YOUR ASSIGNMENT
Your task is to print the listing exactly as it stands.

DATA SHOWN
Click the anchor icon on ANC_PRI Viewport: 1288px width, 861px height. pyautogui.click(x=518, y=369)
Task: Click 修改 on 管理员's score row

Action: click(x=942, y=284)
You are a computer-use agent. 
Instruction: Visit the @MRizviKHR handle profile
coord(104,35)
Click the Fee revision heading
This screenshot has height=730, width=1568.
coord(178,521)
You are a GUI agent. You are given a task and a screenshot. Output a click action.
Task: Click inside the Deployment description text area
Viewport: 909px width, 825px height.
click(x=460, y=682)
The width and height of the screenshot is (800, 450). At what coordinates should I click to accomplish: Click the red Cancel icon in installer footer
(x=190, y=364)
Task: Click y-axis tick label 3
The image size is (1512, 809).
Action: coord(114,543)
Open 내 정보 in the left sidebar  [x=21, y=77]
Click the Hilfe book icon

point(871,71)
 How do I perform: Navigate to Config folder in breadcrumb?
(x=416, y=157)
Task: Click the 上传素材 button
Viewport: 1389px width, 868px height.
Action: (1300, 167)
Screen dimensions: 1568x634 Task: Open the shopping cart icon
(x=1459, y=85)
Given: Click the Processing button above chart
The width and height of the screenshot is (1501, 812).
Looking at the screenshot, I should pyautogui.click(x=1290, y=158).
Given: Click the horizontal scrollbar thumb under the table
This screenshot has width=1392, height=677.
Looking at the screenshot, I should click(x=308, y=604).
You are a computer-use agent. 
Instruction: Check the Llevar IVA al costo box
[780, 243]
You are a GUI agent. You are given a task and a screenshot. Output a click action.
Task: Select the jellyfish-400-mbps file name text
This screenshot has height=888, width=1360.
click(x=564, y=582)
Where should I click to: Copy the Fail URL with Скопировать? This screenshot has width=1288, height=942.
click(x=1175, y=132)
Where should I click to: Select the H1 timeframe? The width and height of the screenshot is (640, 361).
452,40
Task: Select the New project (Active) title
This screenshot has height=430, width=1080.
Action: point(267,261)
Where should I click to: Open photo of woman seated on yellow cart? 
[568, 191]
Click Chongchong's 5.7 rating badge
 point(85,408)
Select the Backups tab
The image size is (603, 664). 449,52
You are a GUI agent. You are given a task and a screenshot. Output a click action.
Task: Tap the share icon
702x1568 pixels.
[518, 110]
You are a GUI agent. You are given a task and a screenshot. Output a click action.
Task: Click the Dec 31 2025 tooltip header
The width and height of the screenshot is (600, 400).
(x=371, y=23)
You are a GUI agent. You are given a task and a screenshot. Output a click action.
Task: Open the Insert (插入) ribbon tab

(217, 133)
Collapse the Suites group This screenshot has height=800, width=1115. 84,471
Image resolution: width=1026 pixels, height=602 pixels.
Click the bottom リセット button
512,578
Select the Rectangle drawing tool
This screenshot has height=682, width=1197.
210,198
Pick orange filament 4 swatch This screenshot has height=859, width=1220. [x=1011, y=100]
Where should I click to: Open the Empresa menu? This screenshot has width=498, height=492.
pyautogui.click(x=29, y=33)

WRITTEN RESPONSE
Click the anchor icon on ANC_PRI Viewport: 1288px width, 861px height. pyautogui.click(x=518, y=369)
Task: Click 修改 on 管理员's score row

Action: click(x=942, y=284)
You are a computer-use agent. 
Instruction: Visit the @MRizviKHR handle profile
coord(104,35)
Click the Fee revision heading
This screenshot has height=730, width=1568.
coord(178,521)
You are a GUI agent. You are given a task and a screenshot. Output a click action.
Task: Click inside the Deployment description text area
Viewport: 909px width, 825px height.
click(x=460, y=682)
The width and height of the screenshot is (800, 450). At what coordinates should I click to accomplish: Click the red Cancel icon in installer footer
(x=190, y=364)
Task: Click y-axis tick label 3
The image size is (1512, 809).
Action: coord(114,543)
Open 내 정보 in the left sidebar  [x=21, y=77]
Click the Hilfe book icon

point(871,71)
 How do I perform: Navigate to Config folder in breadcrumb?
(x=416, y=157)
Task: Click the 上传素材 button
Viewport: 1389px width, 868px height.
Action: (1300, 167)
Screen dimensions: 1568x634 Task: Open the shopping cart icon
(x=1459, y=85)
Given: Click the Processing button above chart
The width and height of the screenshot is (1501, 812).
Looking at the screenshot, I should pyautogui.click(x=1290, y=158).
Given: Click the horizontal scrollbar thumb under the table
This screenshot has width=1392, height=677.
Looking at the screenshot, I should click(x=308, y=604).
You are a computer-use agent. 
Instruction: Check the Llevar IVA al costo box
[780, 243]
You are a GUI agent. You are given a task and a screenshot. Output a click action.
Task: Select the jellyfish-400-mbps file name text
This screenshot has height=888, width=1360.
click(x=564, y=582)
Where should I click to: Copy the Fail URL with Скопировать? This screenshot has width=1288, height=942.
click(x=1175, y=132)
Where should I click to: Select the H1 timeframe? The width and height of the screenshot is (640, 361).
452,40
Task: Select the New project (Active) title
This screenshot has height=430, width=1080.
Action: point(267,261)
Where should I click to: Open photo of woman seated on yellow cart? 
[568, 191]
Click Chongchong's 5.7 rating badge
 point(85,408)
Select the Backups tab
The image size is (603, 664). 449,52
You are a GUI agent. You are given a task and a screenshot. Output a click action.
Task: Tap the share icon
702x1568 pixels.
[518, 110]
You are a GUI agent. You are given a task and a screenshot. Output a click action.
Task: Click the Dec 31 2025 tooltip header
The width and height of the screenshot is (600, 400).
(x=371, y=23)
You are a GUI agent. You are given a task and a screenshot. Output a click action.
Task: Open the Insert (插入) ribbon tab

(217, 133)
Collapse the Suites group This screenshot has height=800, width=1115. 84,471
Image resolution: width=1026 pixels, height=602 pixels.
Click the bottom リセット button
512,578
Select the Rectangle drawing tool
This screenshot has height=682, width=1197.
210,198
Pick orange filament 4 swatch This screenshot has height=859, width=1220. [x=1011, y=100]
Where should I click to: Open the Empresa menu? This screenshot has width=498, height=492.
pyautogui.click(x=29, y=33)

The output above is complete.